**Goal of the exercise**
Copy out the lines below word for word, omitting the pictures.

**Data listing**
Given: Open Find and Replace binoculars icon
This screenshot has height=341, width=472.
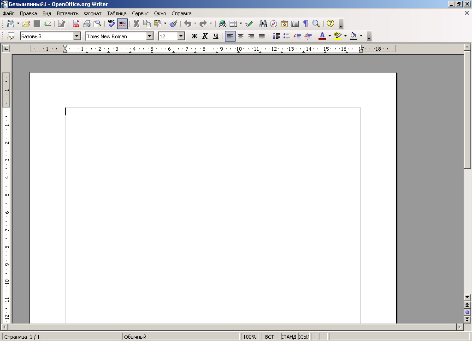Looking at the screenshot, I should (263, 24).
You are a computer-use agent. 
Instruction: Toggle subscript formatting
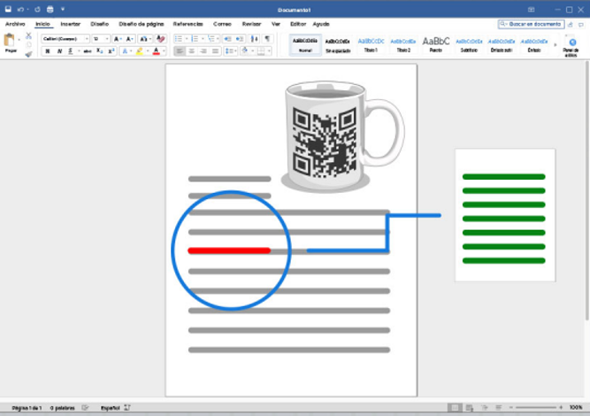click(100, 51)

**Result of this exercise**
Given: Open Find and Replace binoculars icon
This screenshot has height=341, width=472.
Looking at the screenshot, I should (263, 24).
You are a computer-use agent. 
Instruction: Toggle subscript formatting
click(100, 51)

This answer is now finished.